Ez 17,22-24: "Ensalzo los árboles humildes"
Sal 91,2-3.13-14.15-16: "Es bueno darle gracias al Señor"
2 Co 5,6-10: "En destierro o en patria nos esforzamos en agradar al Señor"
Mc 4,26-34: "Era la semilla más pequeña, pero se hace más alta que las demás hortalizas"

El profeta Ezequiel anuncia que Dios se ocupará de dejar una rama verde de la que brote el Mesías, plantada "en un monte elevado". Y todos los pueblos se reunirán en Jerusalén ("aves de toda pluma"); y todas las naciones ("todos los árboles silvestres") reconocerán que todo ha sido obra de Dios.

"La semilla germina y va creciendo sin que el labrador sepa cómo". El Reino de Dios no llega de repente, sino que va creciendo a partir de unos comienzos ocultos. Pero siempre por obra divina. La presencia violenta del Reino de Dios habría sido interpretada como en consonancia con los medios soñados por los notables de Israel.

Lo importante no es el tamaño de la semilla, sino su desarrollo; ni lo diminuto que nace el Reino, sino lo enorme que llega a hacerse.

Cuando se intenta hoy explicarlo todo, incluso lo religioso, como un fenómeno surgido de situaciones comprensibles y humanas, no se puede encajar, pese a todo, ni el crecimiento de lo pequeño, ni la relevancia de lo que muchos desprecian. Sin embargo, lo pequeño tendrá sitio entre los hombres siempre que ellos sean sencillos.

— El anuncio del Reino de Dios:

"El Reino pertenece a los pobres y a los pequeños, es decir, a los que lo acogen con un corazón humilde. Jesús fue enviado para  «anunciar la Buena Nueva a los pobres» (Lc 4,18). Los declara bienaventurados porque de  «ellos es el Reino de los cielos» (Mt 5,3); a los  «pequeños» es a quienes el Padre se ha dignado revelar las cosas que ha ocultado a los sabios y prudentes. Jesús, desde el pesebre hasta la cruz comparte la vida de los pobres; conoce el hambre, la sed y la privación. Aún más: se identifica con los pobres de todas clases y hace del amor activo hacia ellos la condición para entrar en su Reino" (544).

— "Todos los hombres están llamados a entrar en el Reino. Anunciado en primer lugar a los hijos de Israel, este reino mesiánico está destinado a acoger a los hombres de todas las naciones. Para entrar en él, es necesario acoger la palabra de Jesús" (543).

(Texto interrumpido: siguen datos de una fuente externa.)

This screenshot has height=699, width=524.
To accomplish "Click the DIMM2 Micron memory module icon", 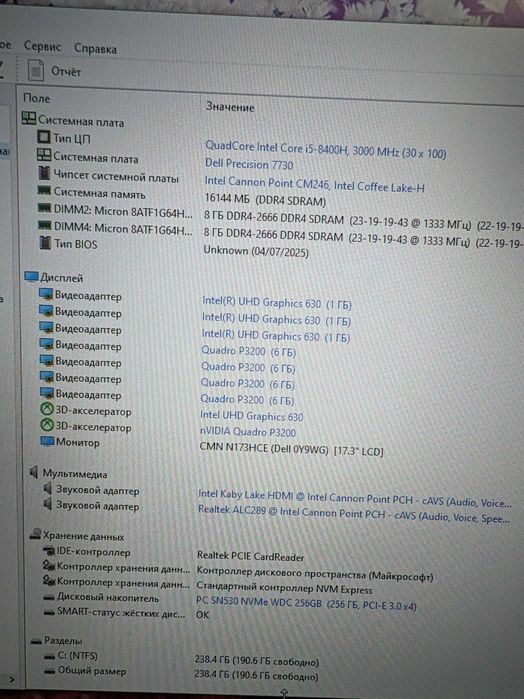I will pos(44,208).
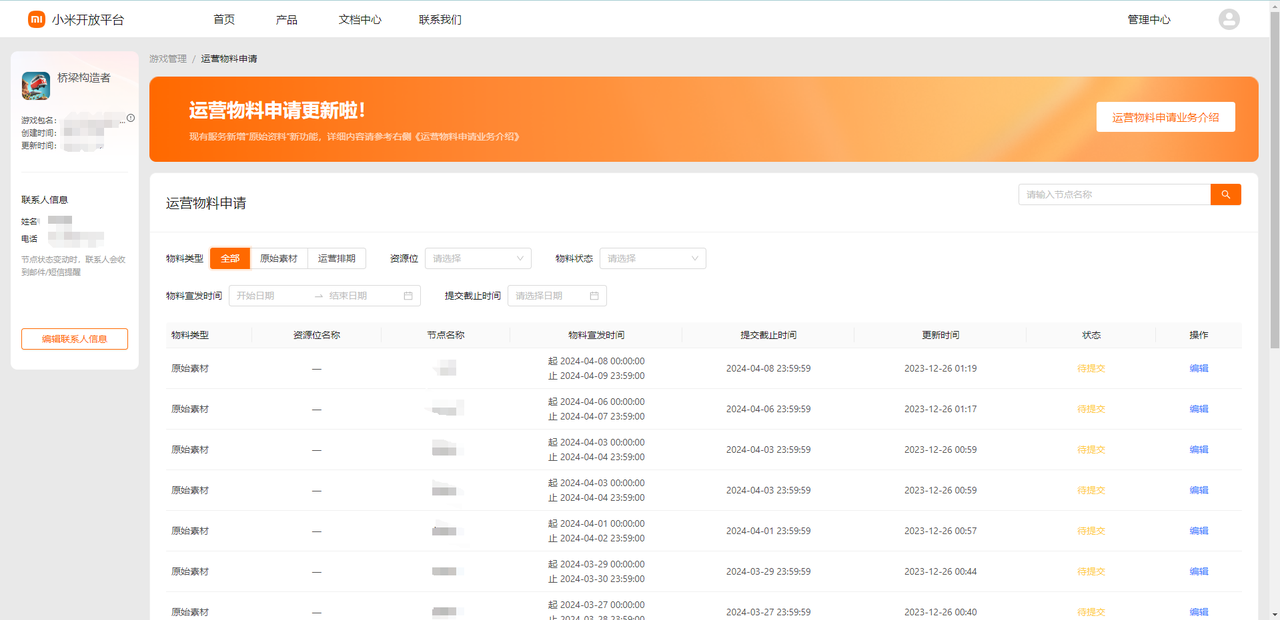Viewport: 1280px width, 620px height.
Task: Expand the 物料状态 dropdown
Action: 654,258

— Los cristianos y la búsqueda del Reino de Dios:

"La petición cristiana está centrada en el deseo y en la búsqueda del Reino que viene, conforme a las enseñanzas de Jesús. Hay una jerarquía en las peticiones: primero el Reino, a continuación lo que es necesario para acogerlo y para cooperar a su venida. Esta cooperación con la misión de Cristo y del Espíritu Santo, que es ahora la de la Iglesia, es objeto de la oración de la comunidad apostólica. Es la oración de Pablo, el Apóstol por excelencia, que nos revela cómo la solicitud divina por todas las Iglesias debe animar la oración cristiana. Al orar, todo bautizado trabaja en la Venida del Reino" (2632).

— "La palabra de Dios se compara a una semilla sembrada en el campo: los que escuchan con fe y se unen al pequeño rebaño de Cristo han acogido el Reino; después la semilla, por sí misma, germina y crece hasta el tiempo de la siega (LG 5)" (543).

Las ciencias explican la germinación y el crecimiento de una planta, pero el nacimiento y desarrollo del Reino de Dios segue siendo cosa del Espíritu Santo.